花在开花

03月17日 15:04

在早春的寒意里,梅花开了。红梅开得鲜艳,如一团火,点燃了一年中的花季。白梅的颜色淡了许多,像是没有忘记冬天的冰雪和寒冷般,小心地在提醒着我们。我更喜欢绿萼梅,豆绿的花色,不浓也不淡,总是宜人得恰到好处。在我的眼里,每一朵绿萼梅的花上,都藏着春天的喜悦,也藏着冬天不能忘不曾忘的往事。梅花在开,让人开始向往春天。而在梅花之前,蜡梅已经开过了,对于蜡梅,我们没有这样深浓的感情和期盼,那是属于另一个季节的花开。


  梅花的花期不算短,梅花开了,我就一直留意其他的花,等着它们开花。每一种花开,都会给我们带来不一样的感受。李花是紧随着梅花开的,梅花还没有谢,李花就开了。李花的花色浅了许多,淡淡的粉色,看上去有点忧郁。李花的花期短,它开花时,我一直留意看路边的李花、人家院子里的李花,各有风情。有一天傍晚,出去散步时,看见湖边几棵李树上的花,开得那样繁密,远远地望着,竟是淡淡的粉紫色,那样耐看,好像忧郁中又藏着几分深情。


  那条河边,栽了一片美人梅。花开时,远看有点像樱花,但比樱花要艳丽些。看着那些正在开花的美人梅,忽然想起顾城的诗句:“花开如火,也如寂寞。”能在花开中,看到寂寞的人,都是别有怀抱的吧。


  杏花春雨江南。在江南,稍不留心,杏花就开过了。凤凰山下,一户人家的门前有一棵老杏树,高过屋檐了。不远处的山脚,也有一棵杏树,更高大一些,也更老一些。上上个星期,那户人家门前的杏树开花了,虬枝如墨,一树粉色的花朵,颇有几分画意。周末下了一天的雨,这周路过时,看见杏花已经谢了,树上缀满了紫红的叶芽。山边的那棵杏树开得迟一点,这两天正在开花。每一朵杏花都在等一场江南的春雨,每一朵杏花都是在一场风雨里悄悄地凋谢的。


  玉兰,是一种乔木,并不特别高大,但一棵开花的乔木,在春天,就足以吸引我们的目光了。在看见玉兰树之前,我从来没有想过,一棵树开花也能开得如此理直气壮。树上,白色的玉兰花,如一群白色的鸟,落在枝头嬉闹,闹上一阵,就飞走了。在树上看不见玉兰的白色花朵时,我不敢朝树下看,不想看到零落在地的玉兰花瓣,带着锈迹般的花瓣,让人莫名伤感。我宁愿相信那些玉兰花,如一只白色的小鸟,飞入山林藏了起来,它们会在明年的春天,再次飞临枝头。辛夷与玉兰,同属木兰科木兰属,辛夷开紫花。大自然中有没有紫色的鸟呢?或许没有,或许有,只是我没有见过吧。

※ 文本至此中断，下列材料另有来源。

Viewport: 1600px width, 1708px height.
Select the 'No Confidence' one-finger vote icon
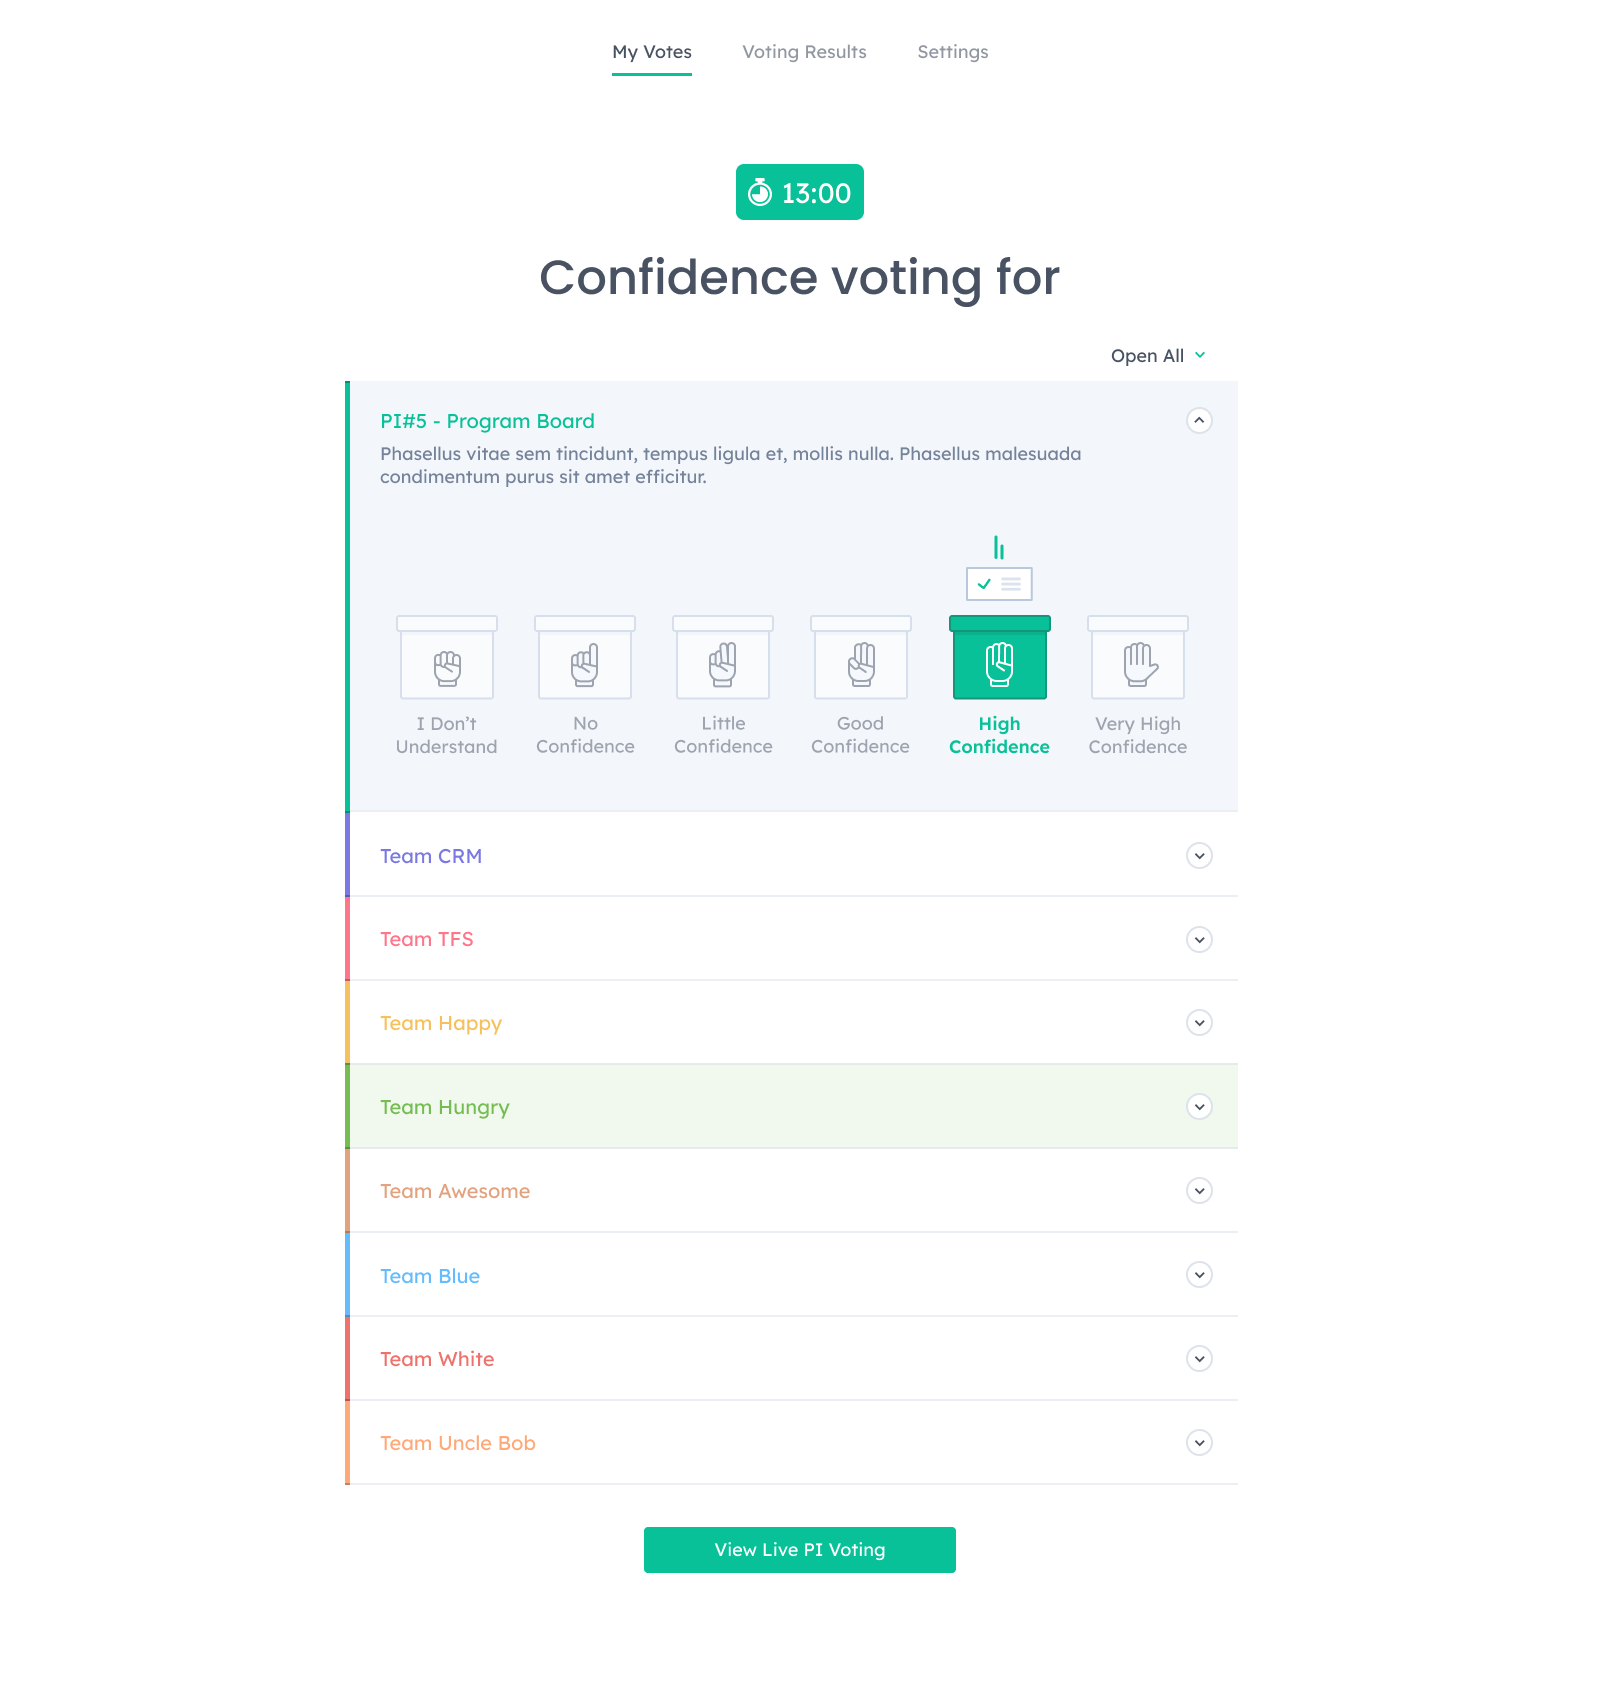585,659
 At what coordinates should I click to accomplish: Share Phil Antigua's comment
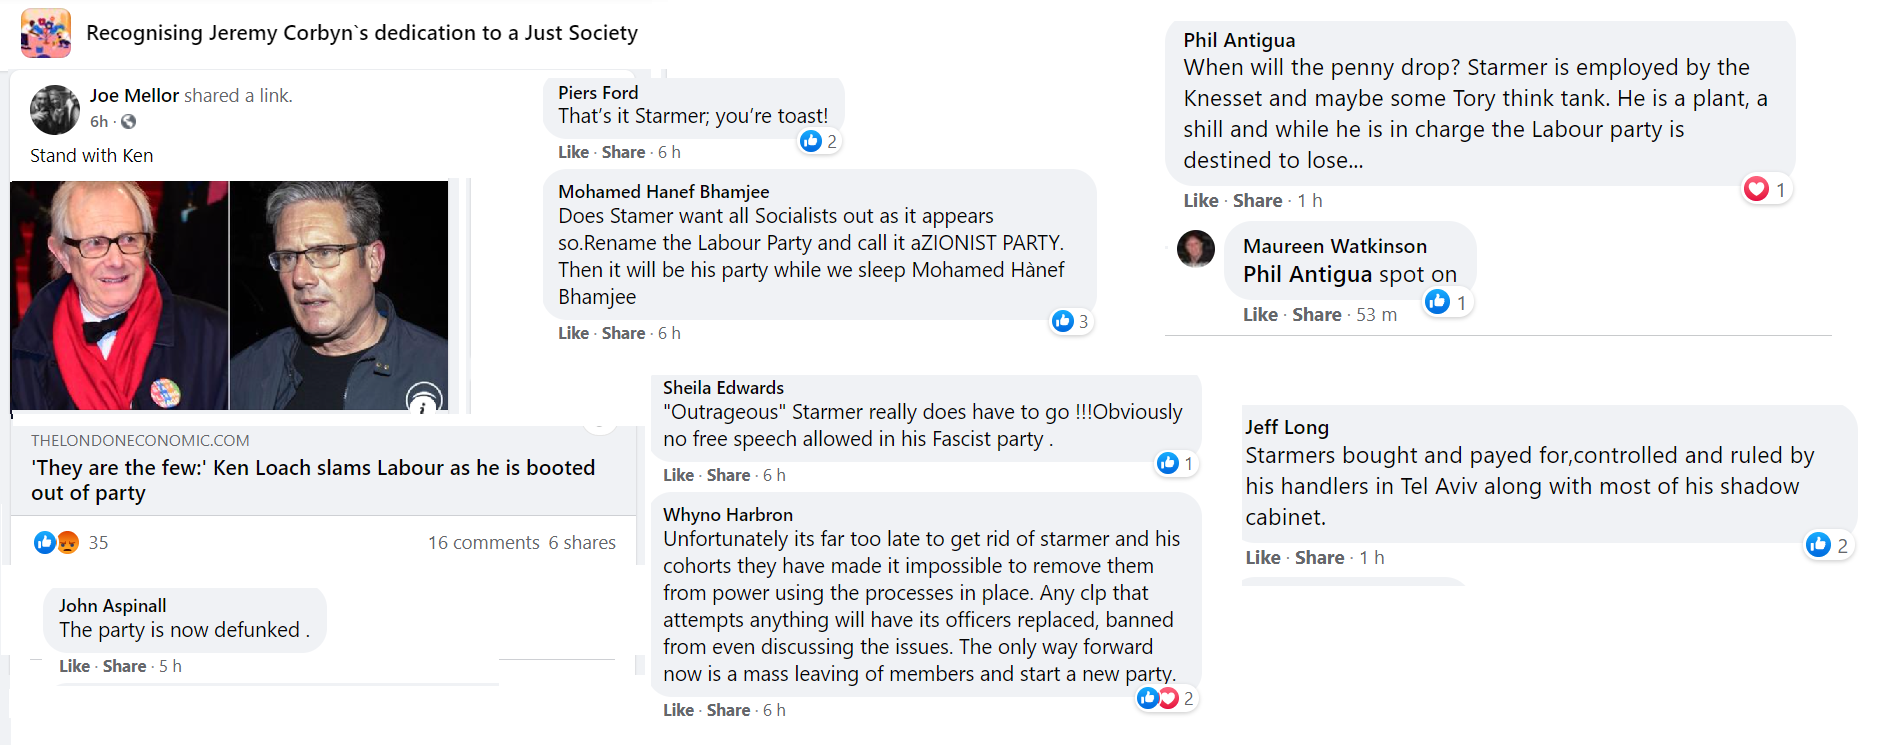pyautogui.click(x=1257, y=200)
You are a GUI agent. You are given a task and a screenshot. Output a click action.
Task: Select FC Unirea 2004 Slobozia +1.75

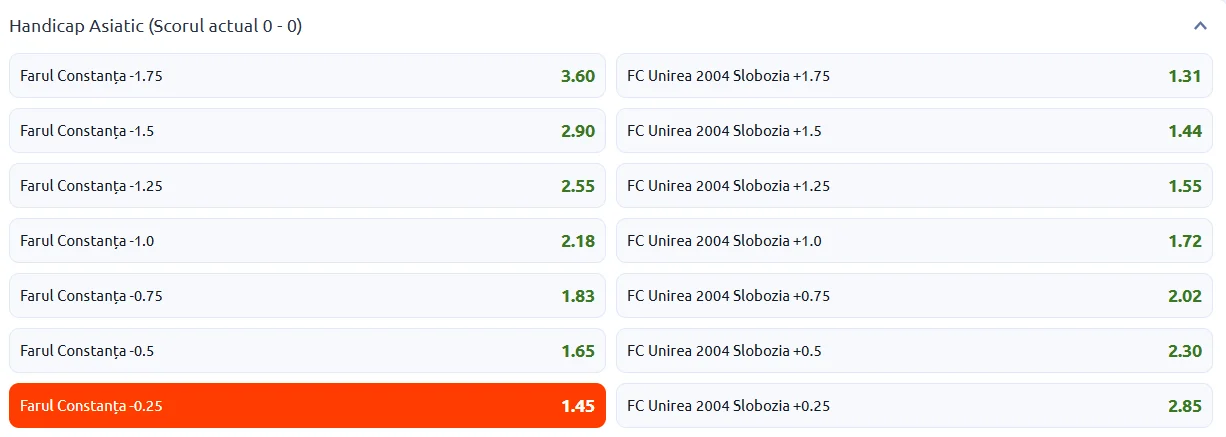click(x=913, y=75)
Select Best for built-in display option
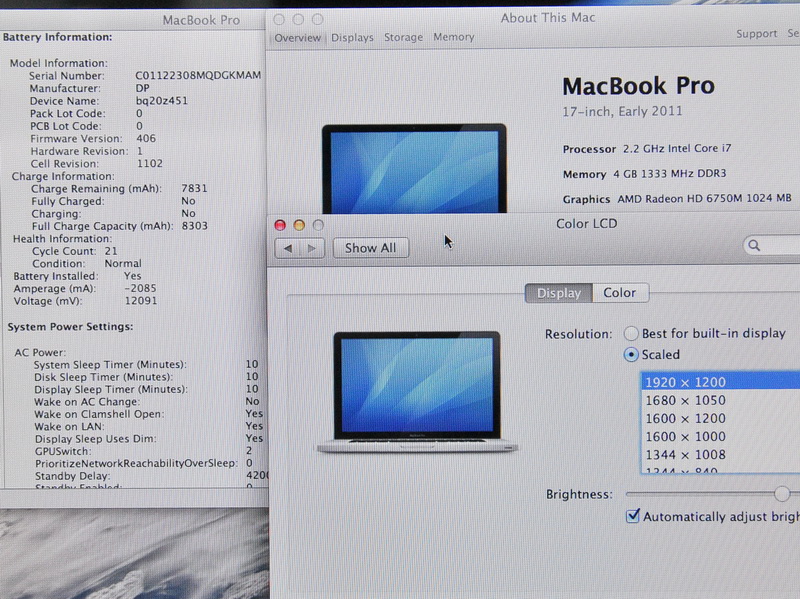This screenshot has width=800, height=599. click(x=632, y=333)

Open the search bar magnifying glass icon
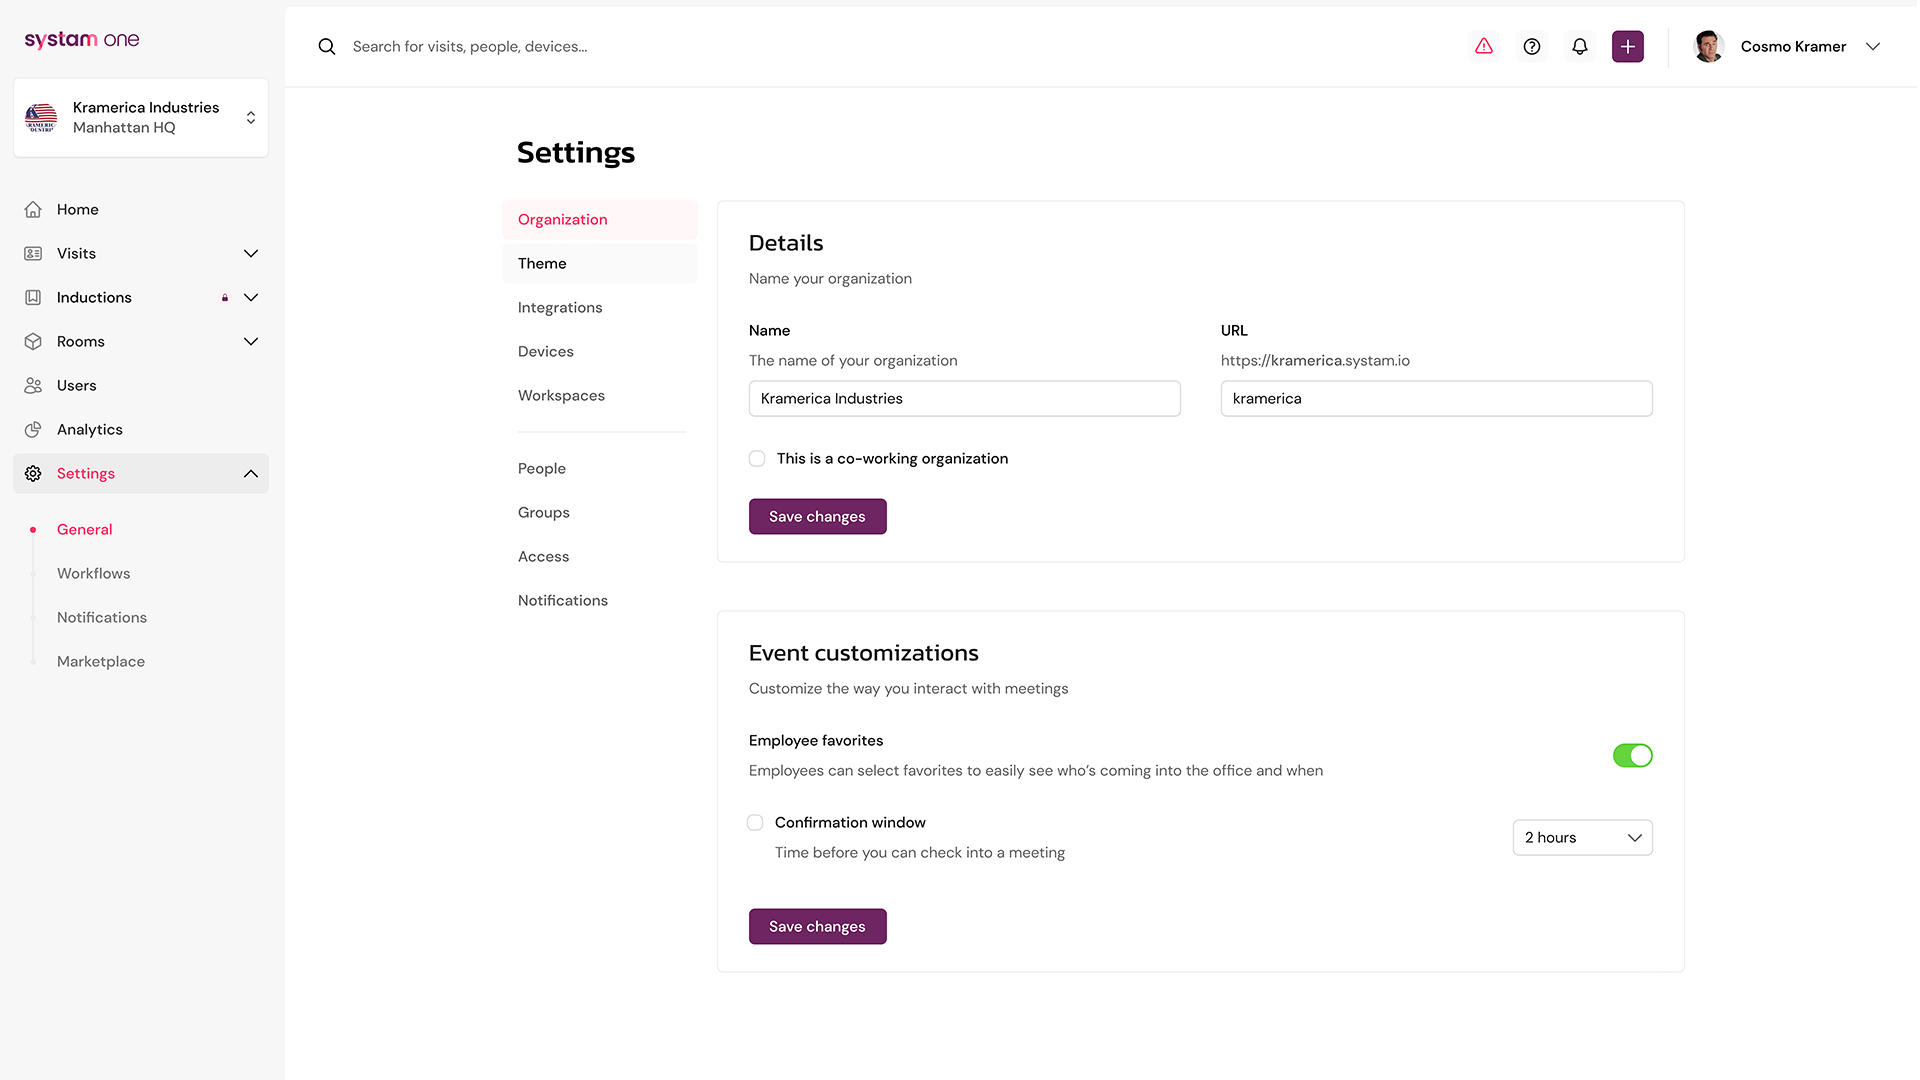point(326,46)

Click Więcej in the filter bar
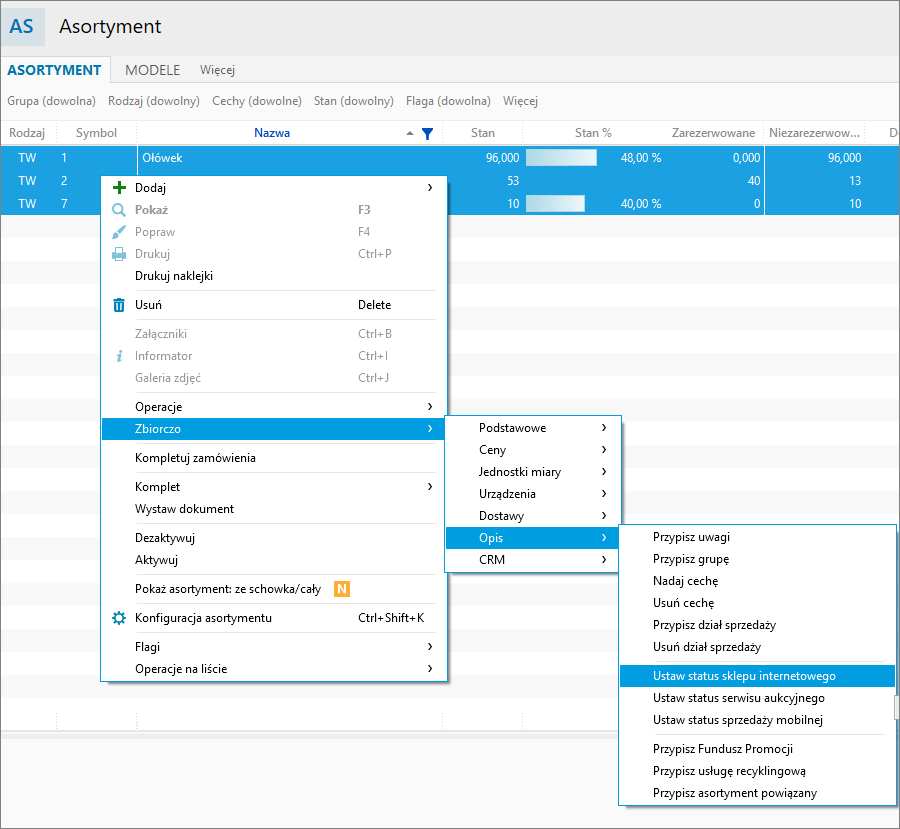click(520, 101)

  桃花开时,人的心情会变得复杂一些。桃之夭夭,灼灼其华,是一见之下的欢喜与倾心;人面桃花相映红,是在见与不见之间的辗转与徘徊,情深似桃花,情薄也如桃花。有人说桃花那么静,也有人说桃花是喧闹的,一树桃花,给人的感受竟是如此不同。今天早上,看到路边一棵桃树开花了,花繁似锦,一半在朝阳之下,一半藏在了树的阴影里,一树桃花开在了静与闹之间。大概人们看桃花,所看到的只是桃花的不同侧面吧。我最喜欢的一棵桃树,开在三十年前皖南休宁县的一个小山村里,在村边一口老井的井栏边。附近是粉墙黛瓦的人家和沿墙搭起的茶亭,周边是灿烂的油菜花地,田冲里是刚刚翻耕过的漠漠水田,不远处是正吐绿萌新的山林和茶园。一见之下,就难以忘却。那是自己梦里曾经到过的地方,总觉得似曾相识,而那一刻,它就在眼前,如梦中之梦。


  油菜花,是我见过最多的一种花。它在开花时,那种热烈和不管不顾,是能让人心生某种豪情的。前两天,一位诗人朋友在朋友圈里发了一张油菜花开的图片,是阳光下山间正在盛开的油菜花,青山里,金灿灿的油菜花,奢华得让人难以相信。朋友说:“油菜花吐出黄金万两,为人间赎身。”我相信,有些花开,是在为人间赎回春天的。


  春天,一些花在开花,就像秋天,一些草在结籽一样。花在开花,我们在看着它们开花,就很美好了。